**Source data:**
____
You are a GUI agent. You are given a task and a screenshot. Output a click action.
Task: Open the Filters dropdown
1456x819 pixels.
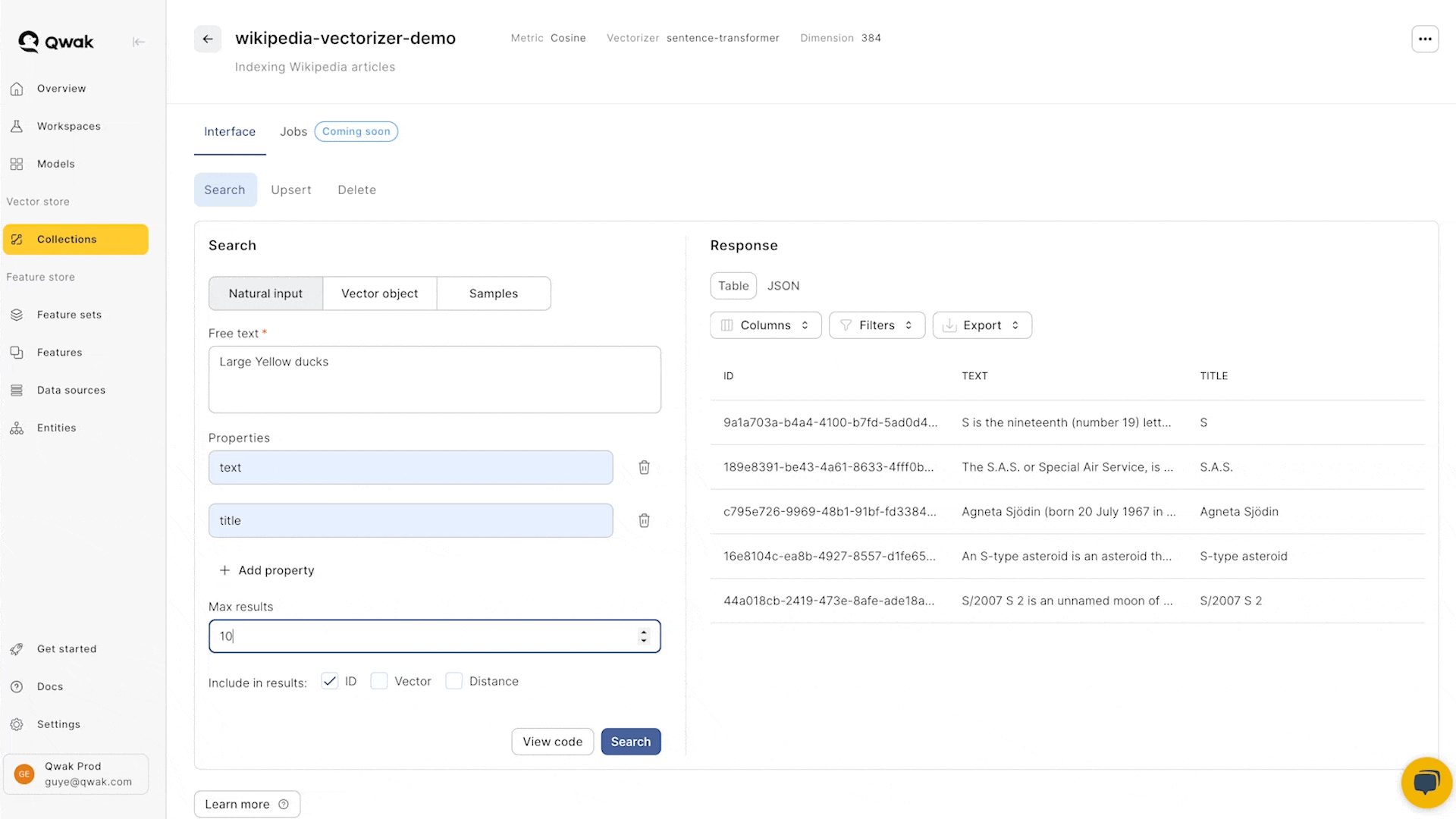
____
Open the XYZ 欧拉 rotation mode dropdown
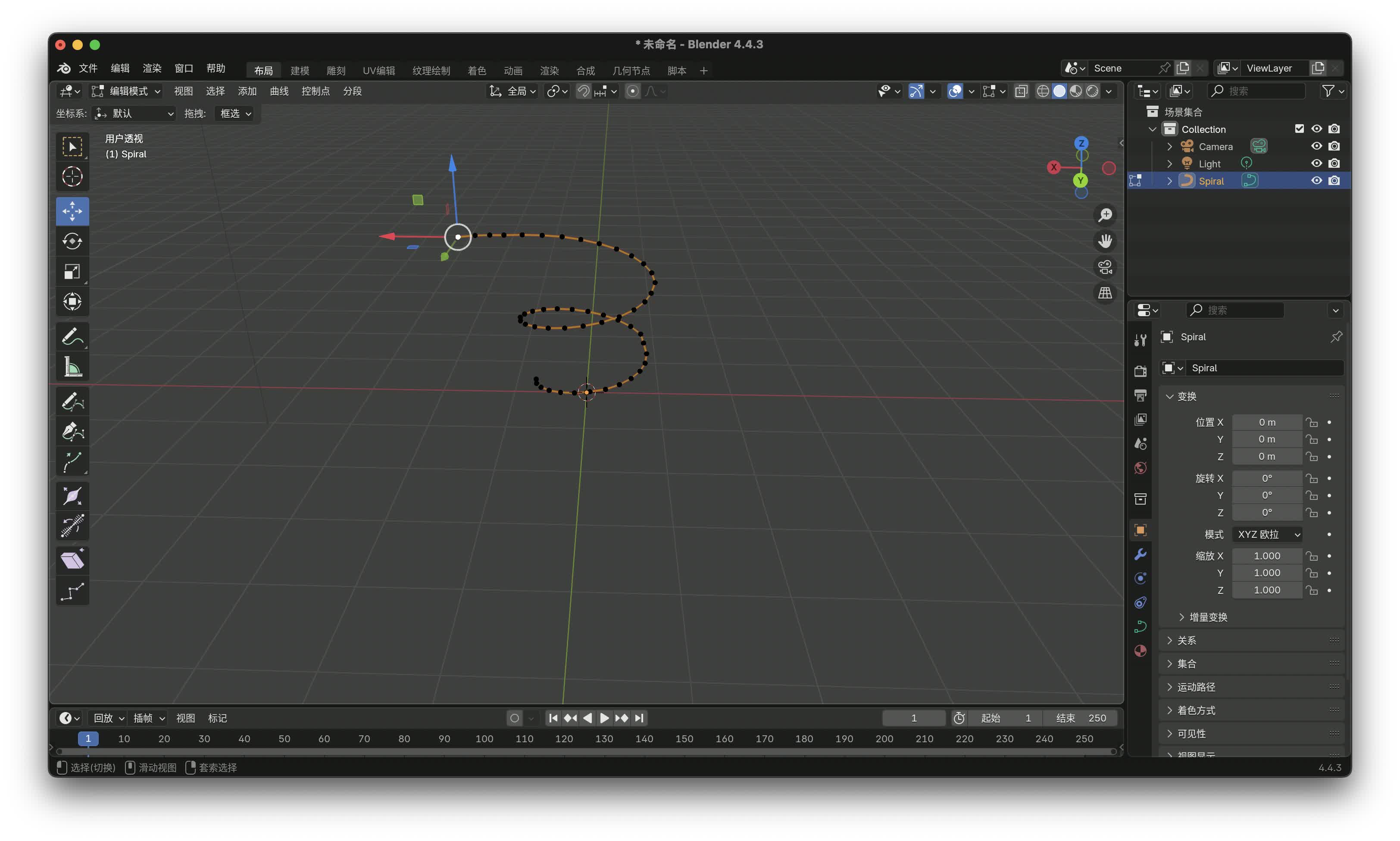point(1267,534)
____
**Prompt:** Using the listing above, copy exactly the line that contains "You are a GUI", the line that contains "1456x819 pixels.", and each line that falls between them.

**Answer area:**
You are a GUI agent. You are given a task and a screenshot. Output a click action.
Task: Open the Filters dropdown
1456x819 pixels.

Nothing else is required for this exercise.